PROVIDED DATA -
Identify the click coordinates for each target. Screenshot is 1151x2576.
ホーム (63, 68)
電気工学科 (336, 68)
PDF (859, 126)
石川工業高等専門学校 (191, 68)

YOUR GOAL - The records above are to be returned exactly as they appear.

RESULT OF THE TASK -
Identify the click coordinates for each target. Screenshot is 1151x2576.
ホーム (63, 68)
電気工学科 (336, 68)
PDF (859, 126)
石川工業高等専門学校 (191, 68)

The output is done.